• _O que se pede_:
a. Liste todas as pessoas mencionadas pelo nome na entrevista.
b. Transcreva o trecho da entrevista que começa em "O senhor liderou, juntamente" e vai até "considero um golpe.".

• _Trecho fornecido_:
==*==

O senhor segue ligado ao PT? – Sim. Esse vínculo é permanente. Tenho compromisso absoluto com o presidente Lula, com o movimento socialista e com a construção de um futuro mais justo. Quando deixei os mandatos, houve um distanciamento natural do partido. Reconheço que o PT, muitas vezes, age de maneira utilitarista. Cumpri minha missão e muitos se afastaram. Mas isso não me causa mágoa. O único que nunca se afastou foi o Rui Falcão. Apesar das limitações internas do partido, continuo com minhas convicções. Sou Lula na chuva e no sol, porque ele representa a esperança de quem mais precisa.
O senhor liderou, juntamente com a professora Fátima Sousa [superintendente do HUB], a homenagem da UnB à ex-presidente Dilma Rousseff. Como foi o processo? – A iniciativa nasceu da minha devoção à universidade como instituição que defende a democracia. A UnB tem uma história de coragem, enfrentou o chicote dos generais, resistiu ao autoritarismo e sempre foi um espaço de liberdade. Diante da onda de ódio recente, achei que a universidade precisava reafirmar seu compromisso. Dilma simboliza coerência, resiliência e compromisso com a democracia. Ela foi torturada, dedicou a vida ao ideal público e criou políticas estruturantes. A aprovação no Conselho Universitário foi emocionante. A UnB deu uma resposta histórica aos ataques contra a democracia e às injustiças cometidas durante o impeachment, que considero um golpe.

==*==

• _Bloco de dados_:
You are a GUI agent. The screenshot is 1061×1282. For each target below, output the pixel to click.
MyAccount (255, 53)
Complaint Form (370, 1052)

==*==

• _Respostas fornecidas_:
a.
Lula
Rui Falcão
Fátima Sousa
Dilma Rousseff

b.
O senhor liderou, juntamente com a professora Fátima Sousa [superintendente do HUB], a homenagem da UnB à ex-presidente Dilma Rousseff. Como foi o processo? – A iniciativa nasceu da minha devoção à universidade como instituição que defende a democracia. A UnB tem uma história de coragem, enfrentou o chicote dos generais, resistiu ao autoritarismo e sempre foi um espaço de liberdade. Diante da onda de ódio recente, achei que a universidade precisava reafirmar seu compromisso. Dilma simboliza coerência, resiliência e compromisso com a democracia. Ela foi torturada, dedicou a vida ao ideal público e criou políticas estruturantes. A aprovação no Conselho Universitário foi emocionante. A UnB deu uma resposta histórica aos ataques contra a democracia e às injustiças cometidas durante o impeachment, que considero um golpe.